**CHALLENGE**
Rewrite the lines from the one containing "Given: Click the Apply button at the bottom" through the one containing "click(x=1285, y=374)", both included, with "Gmail" replaced by "Outlook" and nothing else changed. Leave the pictures out.
++++
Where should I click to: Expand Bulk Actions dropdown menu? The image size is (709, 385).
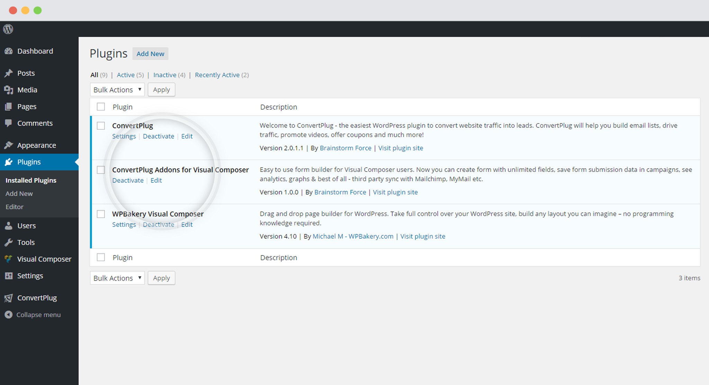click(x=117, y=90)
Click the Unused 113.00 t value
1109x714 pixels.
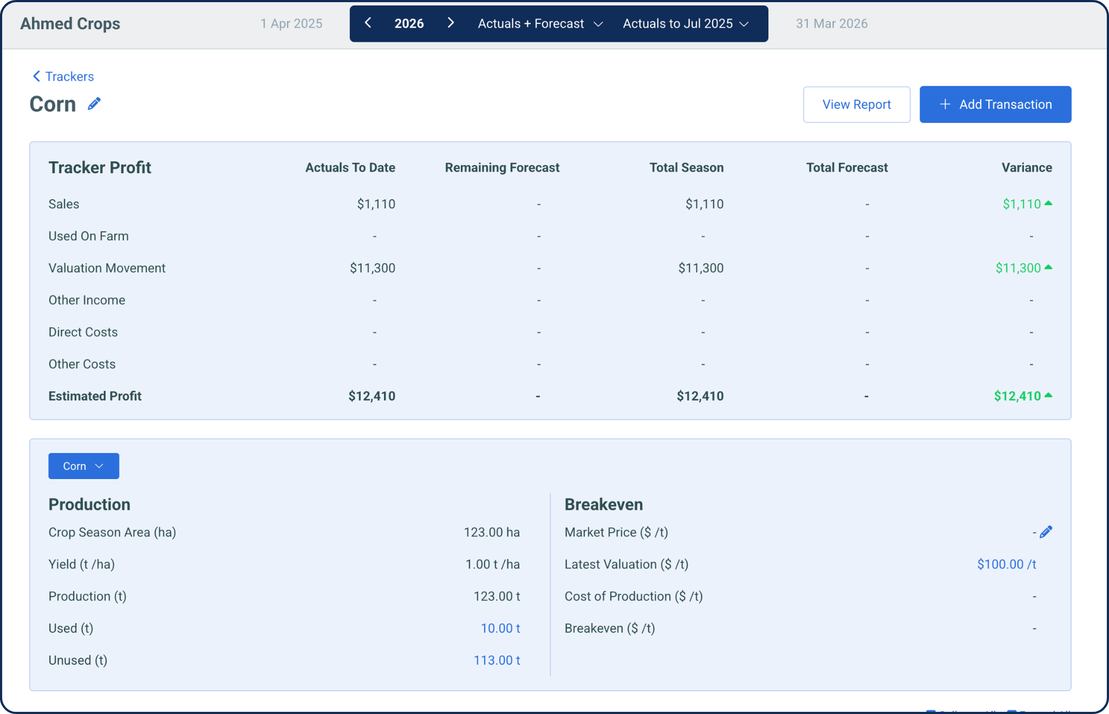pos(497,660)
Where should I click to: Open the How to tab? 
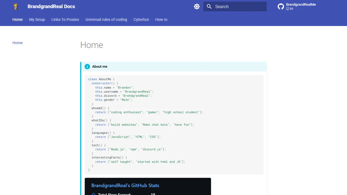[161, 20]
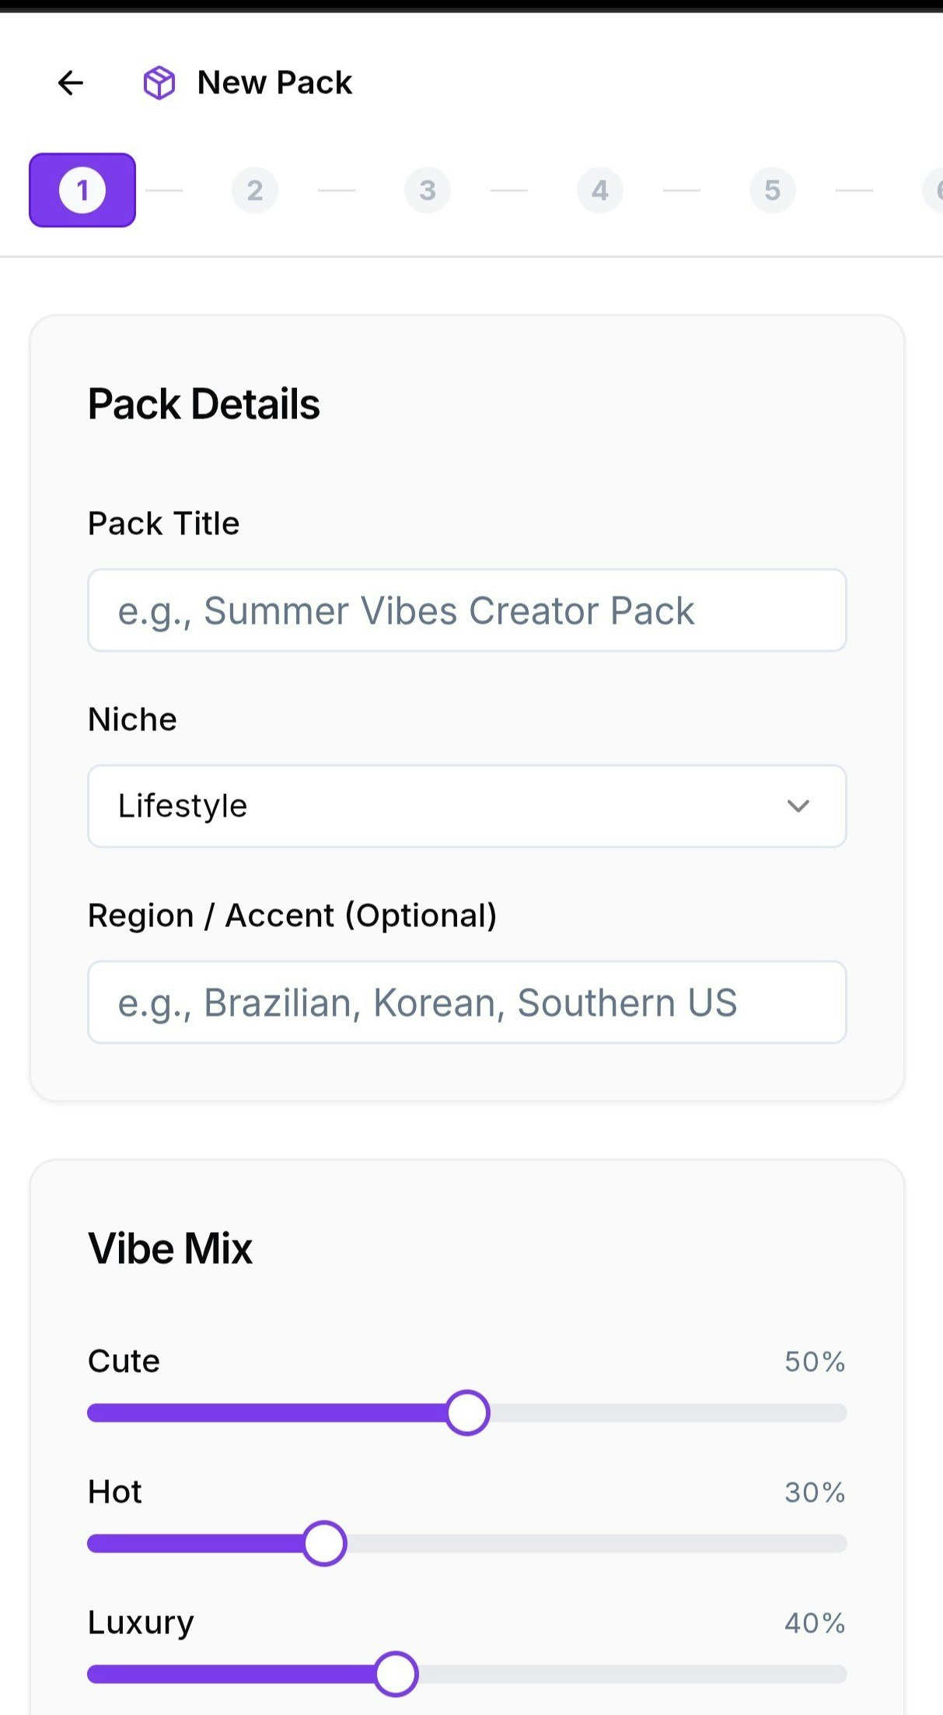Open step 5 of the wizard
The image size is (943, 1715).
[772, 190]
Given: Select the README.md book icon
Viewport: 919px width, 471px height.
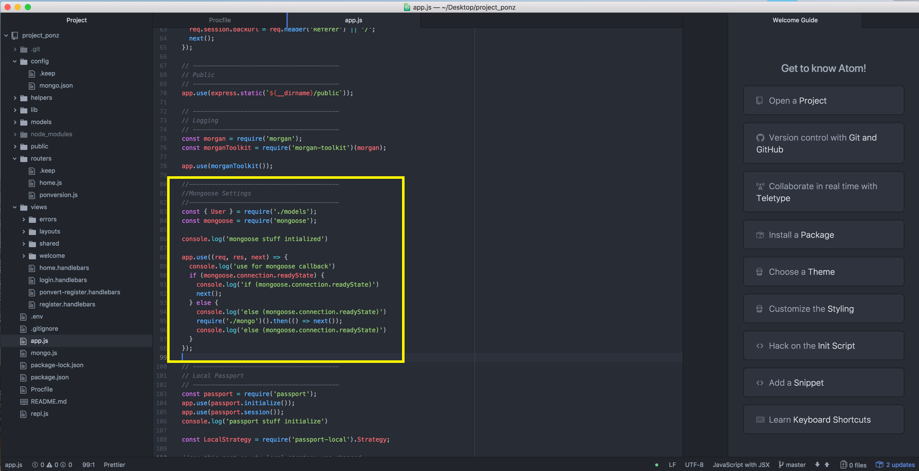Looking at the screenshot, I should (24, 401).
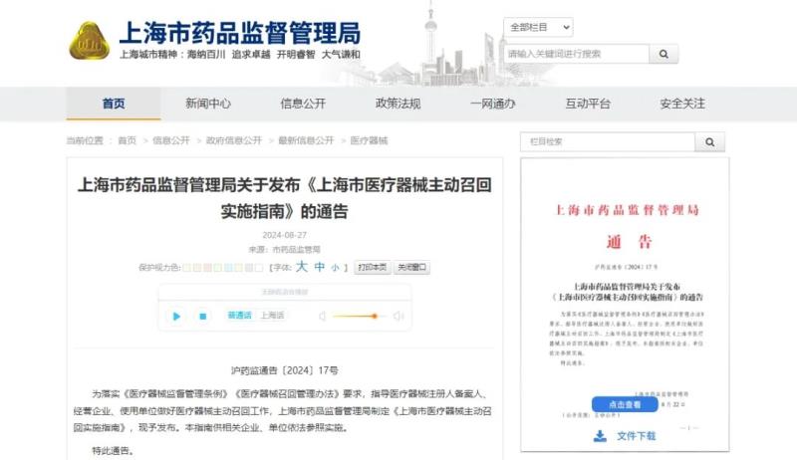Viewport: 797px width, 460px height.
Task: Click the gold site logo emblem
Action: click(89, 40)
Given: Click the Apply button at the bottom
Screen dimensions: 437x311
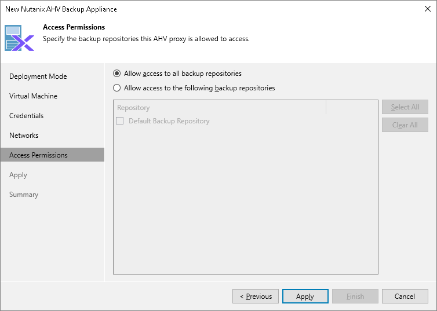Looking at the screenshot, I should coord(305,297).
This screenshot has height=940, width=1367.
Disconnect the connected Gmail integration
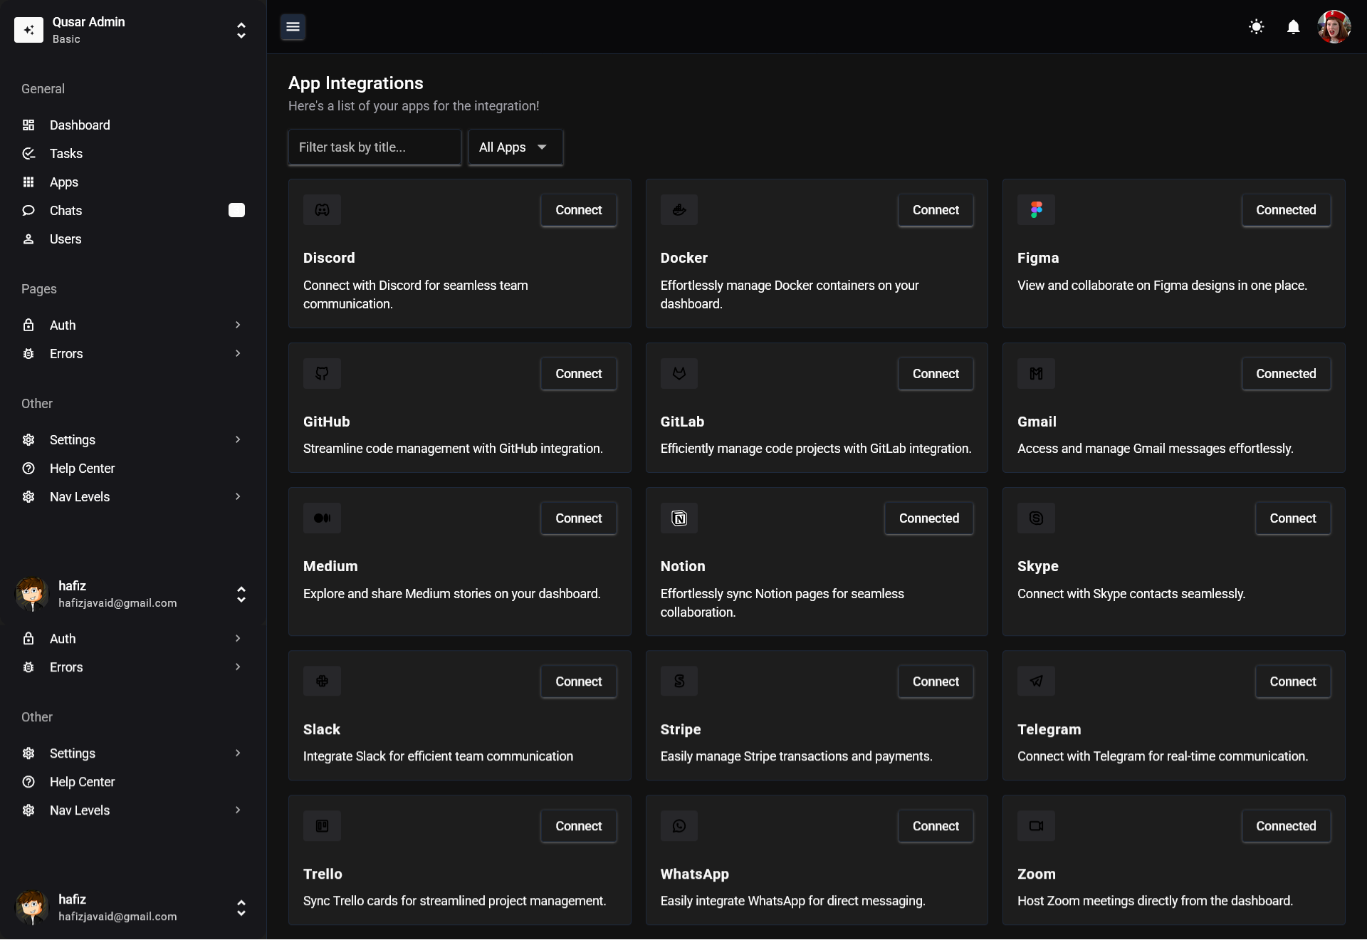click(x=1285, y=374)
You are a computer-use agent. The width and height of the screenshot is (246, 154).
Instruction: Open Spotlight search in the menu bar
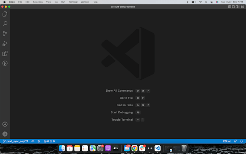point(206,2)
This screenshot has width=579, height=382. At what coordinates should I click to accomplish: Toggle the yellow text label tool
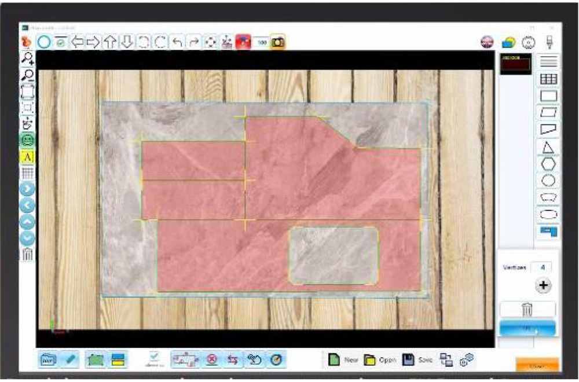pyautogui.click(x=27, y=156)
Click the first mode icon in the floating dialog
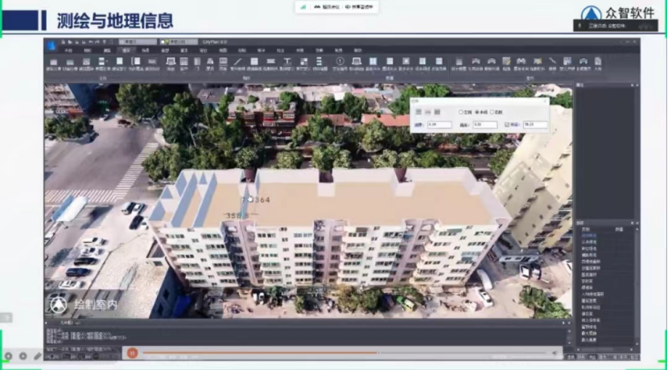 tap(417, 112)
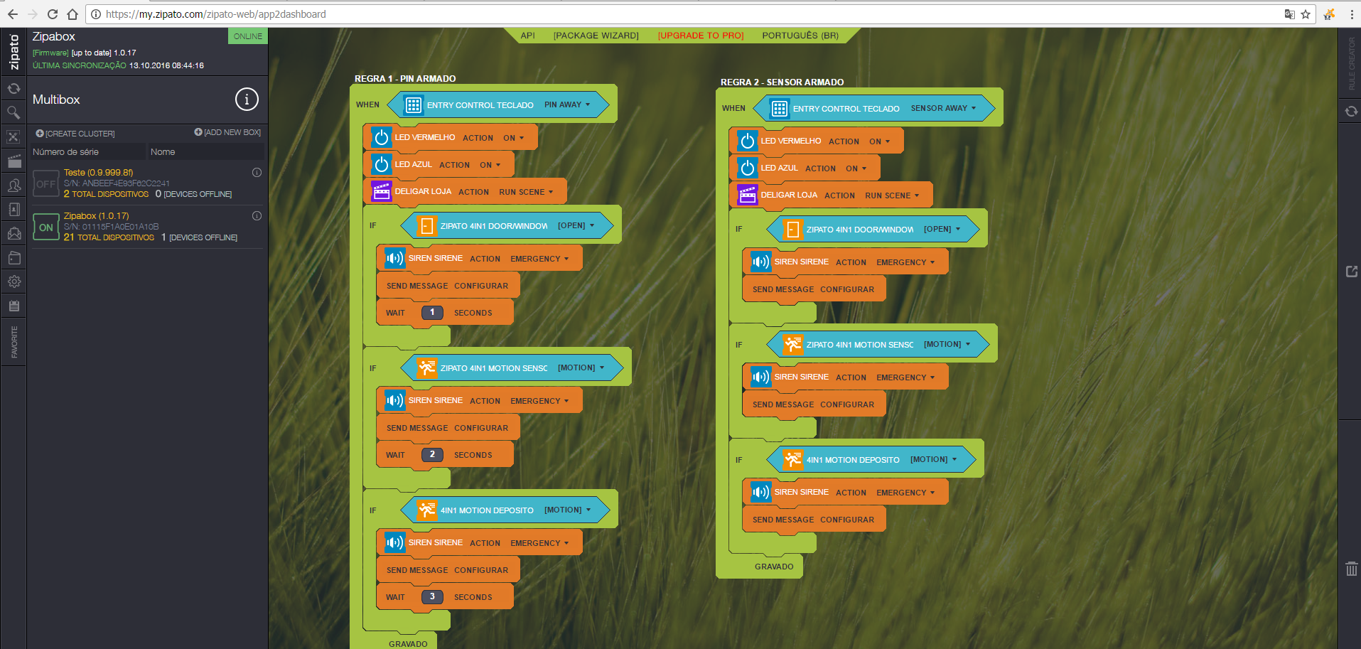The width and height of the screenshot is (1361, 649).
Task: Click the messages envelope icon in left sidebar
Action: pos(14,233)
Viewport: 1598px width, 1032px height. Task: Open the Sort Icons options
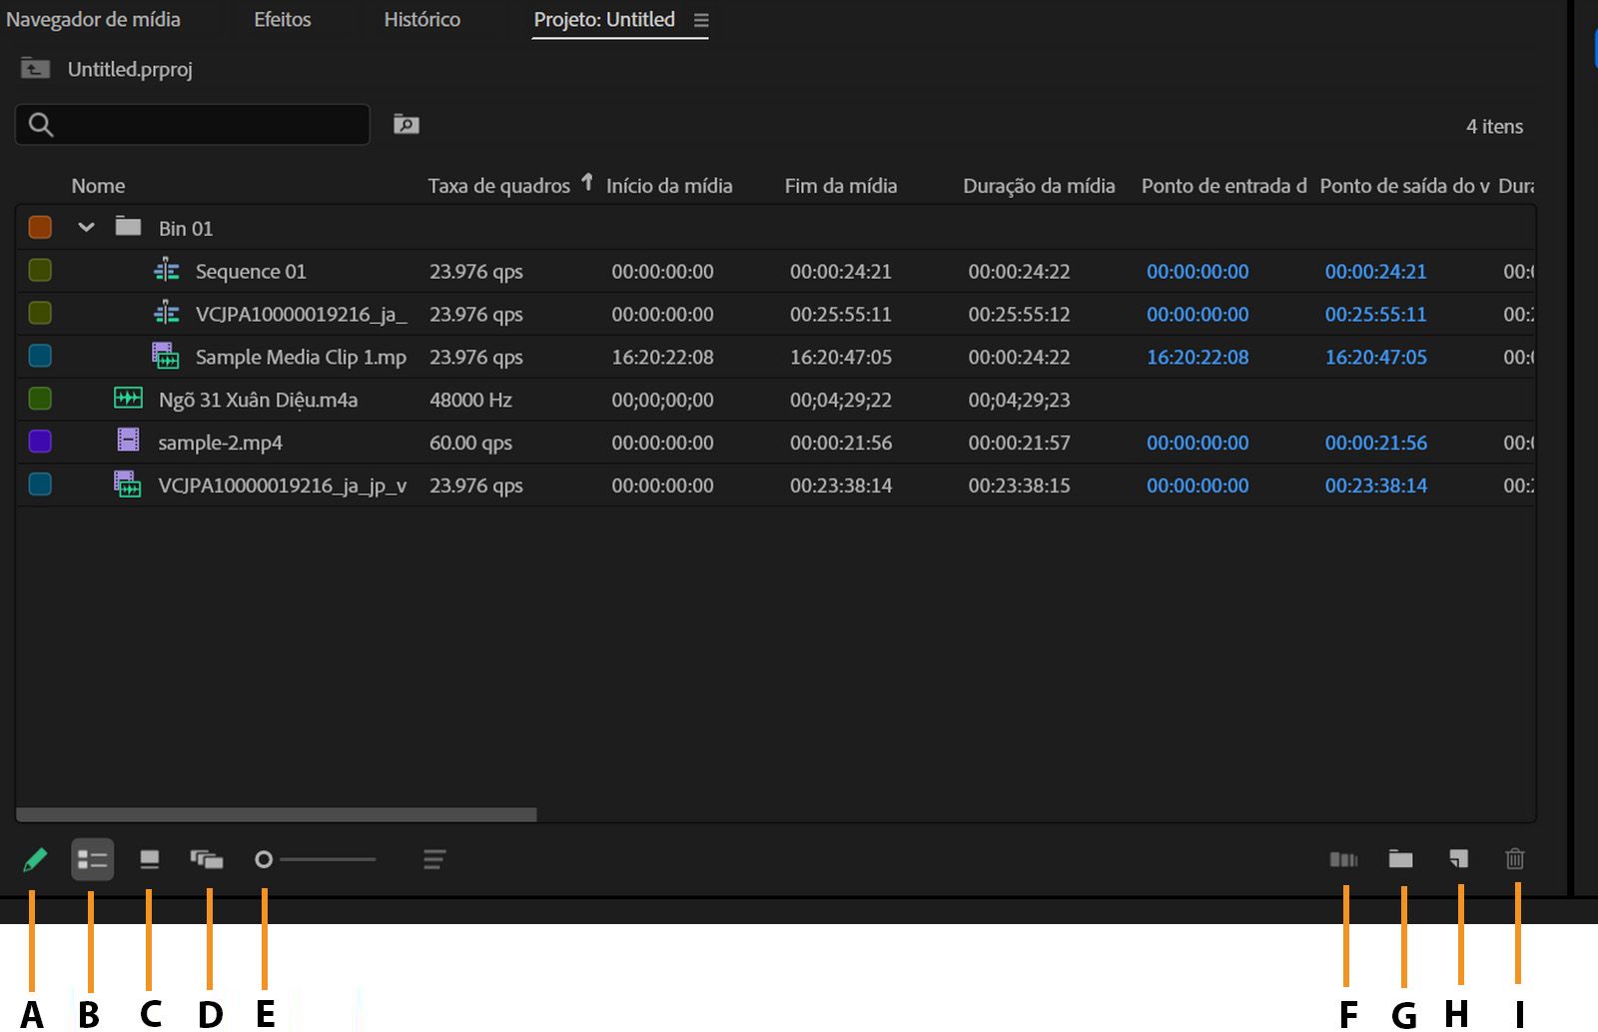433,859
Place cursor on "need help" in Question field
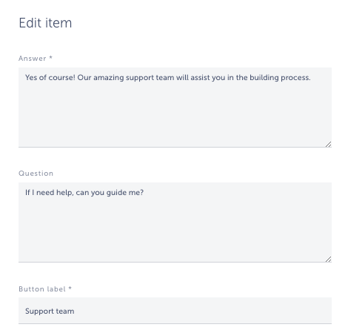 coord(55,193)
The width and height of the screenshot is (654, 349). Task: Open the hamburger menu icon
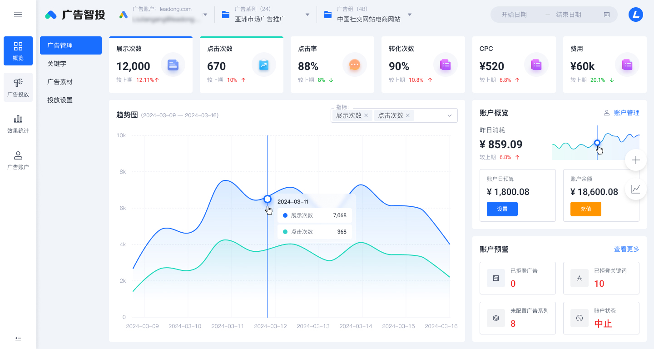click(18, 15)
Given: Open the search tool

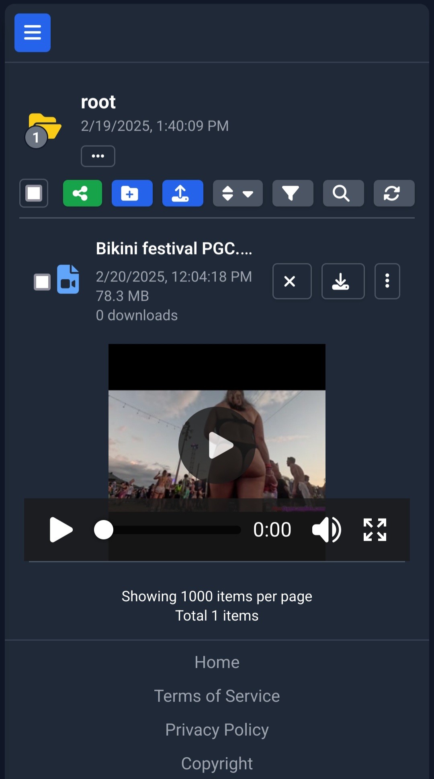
++++
**WRITTEN ANSWER**
Given: Click the Apply button at the bottom
Screen dimensions: 437x311
Looking at the screenshot, I should coord(305,297).
This screenshot has height=940, width=1367.
Disconnect the connected Outlook integration
click(x=1285, y=374)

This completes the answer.